X2 re Uncle Erik's recommendations--you're just asking for trouble tinkering with the pins on tubes and sockets. The contact pressure of the pin in the socket forms a gas-tight seal. A good cleaning, once, to remove the burnt on oxidation/scale (part of the original manufacturing process) using this method is a good idea, especially on older NOS tubes. Then follow it up with a good cleaner to remove the residue and seal the surface. I use DeoxIT (red solution) for normal tube pins, ProGold (yellow solution) for all Au plated pins. (DO NOT USE STEEL WOOL ON AU PLATED PINS!)

 Regarding silver contact enhancement products, while the difference--to these ears--was noticeable and meaningful, maintaining a fresh, but conditioned connection was just too onerous. My Manley Stingray integrated has 12 (little) tubes, each with 9 (little) pins. Cleaning and re-applying the silver elixir is extremely time consuming and tedious. Conversely, removing the solution from pins and sockets is much worse than the application itself. And over time, the silver solution has a tendency to harden. It took multiple cleaning chemicals starting with alcohol, and ultimately acetone, to remove. Also, the silver powder solution is of such a fine granular quality, that it is virtually impossible to remove from the tube sockets. 

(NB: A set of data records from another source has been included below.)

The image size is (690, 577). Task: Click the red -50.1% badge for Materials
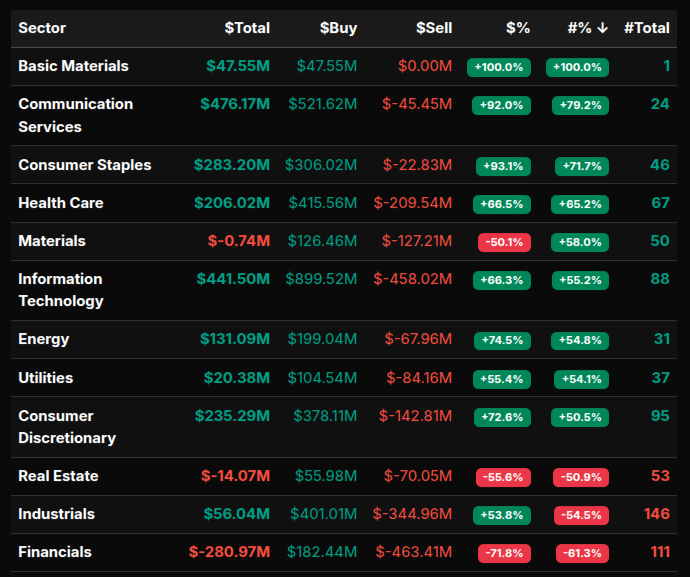pyautogui.click(x=503, y=242)
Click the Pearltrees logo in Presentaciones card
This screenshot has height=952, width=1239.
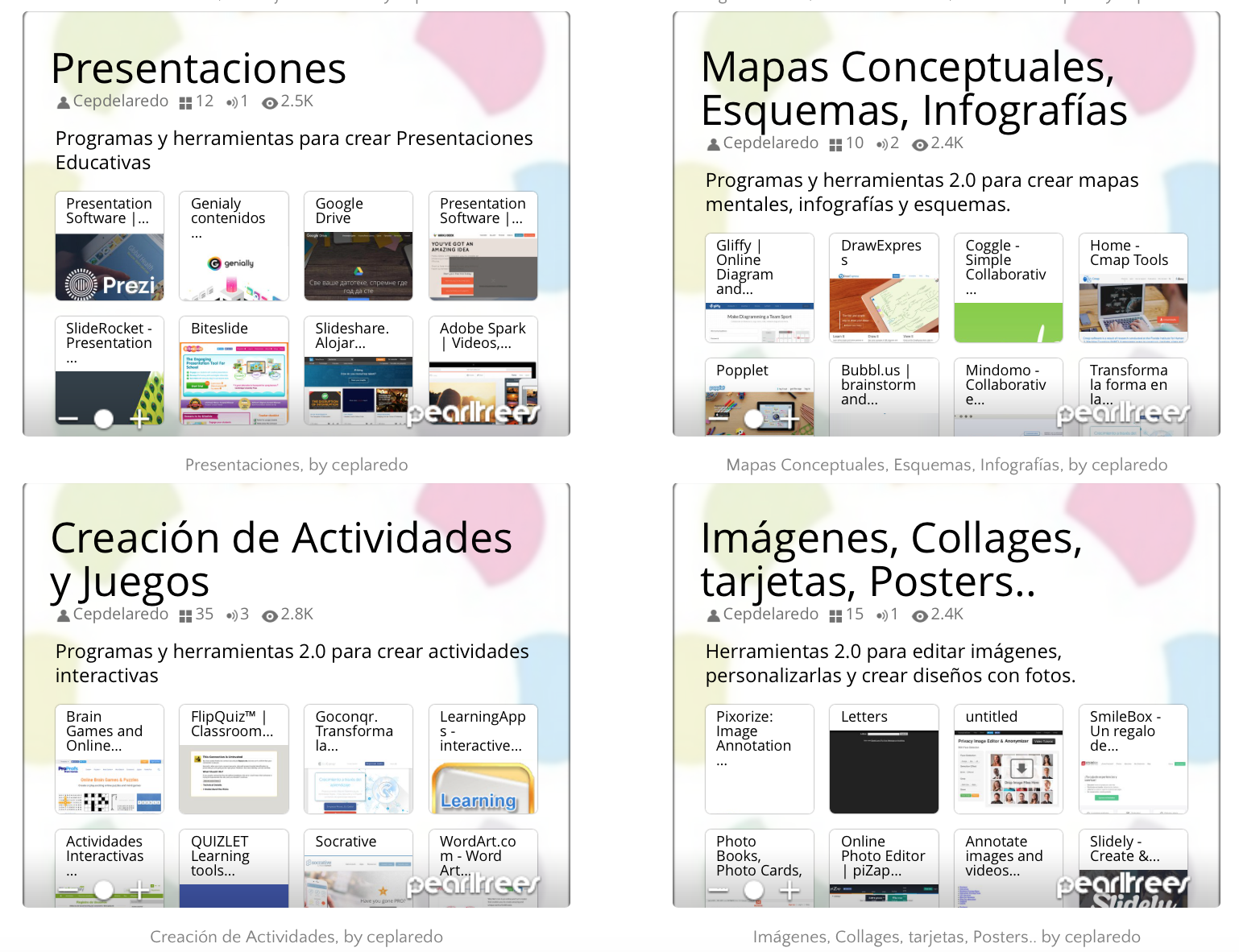tap(473, 413)
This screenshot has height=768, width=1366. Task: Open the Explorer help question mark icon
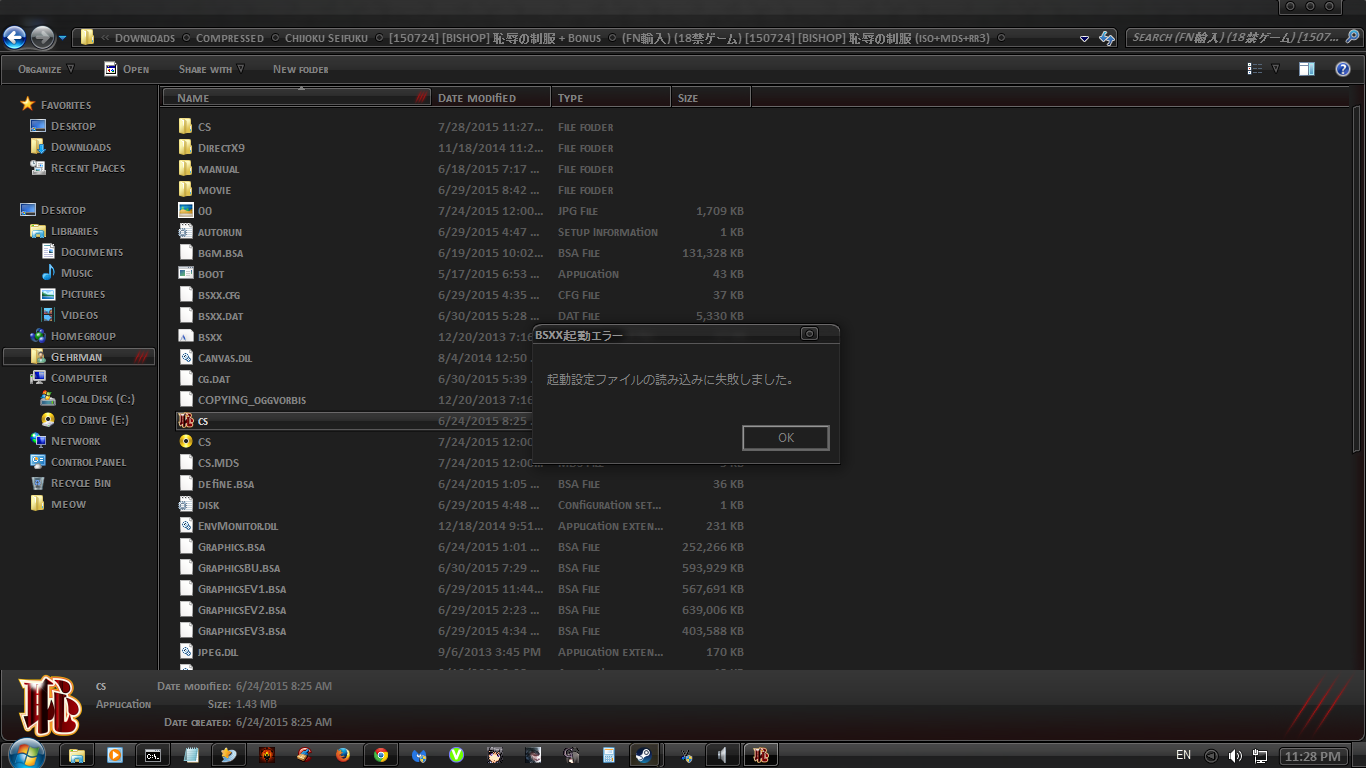coord(1343,69)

 Finally, the wear and possible impact on tube sockets by repetitive application and cleaning, even with the correct tools has the detrimental effect of a possible loose or faulty connection/contact. I decided to stay with Caig Deoxit and Pro-Gold contact enhancement products which have always been a safe and effective way to “clean up the sound.” They can be used on virtually all contacts where electrons bond.

 Hope that's helpful...


----------